Type accuracy. Numeric columns should be cast to numeric types. Date columns should be cast to dates. Check that the casts match what the source columns actually contain.

Step 5: Build stg_sales and stg_purchases

The remaining two staging models follow the same pattern. Direct Claude to build both:

Write a staging model at branzeria_carpati/models/staging/stg_sales.sql. Read from source('raw', 'sales'). Include: customer_name, variety, quantity_sold_kg (numeric), price_per_kg (numeric), sale_date (date), customer_type. All columns snake_case.
Write a staging model at branzeria_carpati/models/staging/stg_purchases.sql. Read from source('raw', 'milk_purchases'). Include: shepherd_name, liters_received (numeric), fat_content_pct (numeric), price_per_liter (numeric), purchase_date (date), milk_type. All columns snake_case.

Run dbt run again after both models are written. This time, dbt builds all three staging models. The output shows the execution order -- since none of the staging models depend on each other (they all read from raw sources via source()), the order comes from file naming, not from DAG dependencies. The dependencies become meaningful when the mart model arrives in the next unit.

Verify the row counts for both new models. stg_sales must match the raw sales count (380 rows). stg_purchases must match the raw purchases count (195 rows):

SELECT
  (SELECT COUNT(*) FROM stg_sales) AS stg_sales_count,
  (SELECT COUNT(*) FROM sales) AS raw_sales_count,
  (SELECT COUNT(*) FROM stg_purchases) AS stg_purchases_count,
  (SELECT COUNT(*) FROM milk_purchases) AS raw_purchases_count;

All staging counts must match their raw source counts exactly. If any count is off, review the staging model for WHERE clauses, JOINs, or DISTINCT operations that should not be there -- a source-conforming staging model does none of these.

Step 6: AI self-review

All three staging models are built and row counts are verified. Now direct Claude to review its own work against the pipeline spec:

Review all three staging models (stg_production, stg_sales, stg_purchases) against the pipeline spec in materials/pipeline-spec.md. List every gap you find in: naming convention compliance (snake_case, stg_ prefix), type casting accuracy, column completeness (are all columns needed for the profitability mart present?), and source-conforming pattern compliance (no joins, no business logic, no filtering). Be specific about what you find.

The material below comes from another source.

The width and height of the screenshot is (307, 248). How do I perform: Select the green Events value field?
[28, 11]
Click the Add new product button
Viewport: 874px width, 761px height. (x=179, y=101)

The quality of AI's self-review depends on how specific your prompt is. A vague "review the models" produces reassurance -- "everything looks good." A prompt that names what to check produces actionable findings. If Claude reports gaps, fix them and re-run dbt run to confirm the changes did not break anything.

This is the same self-review technique from P2, applied to new terrain. The specificity of the review prompt determines whether you get useful findings or a rubber stamp.


✓ Check

✓ Check: stg_production row count matches raw production log. stg_sales matches raw sales. stg_purchases matches raw purchases. Naming convention is consistent across all three models. No columns missing that the mart will need.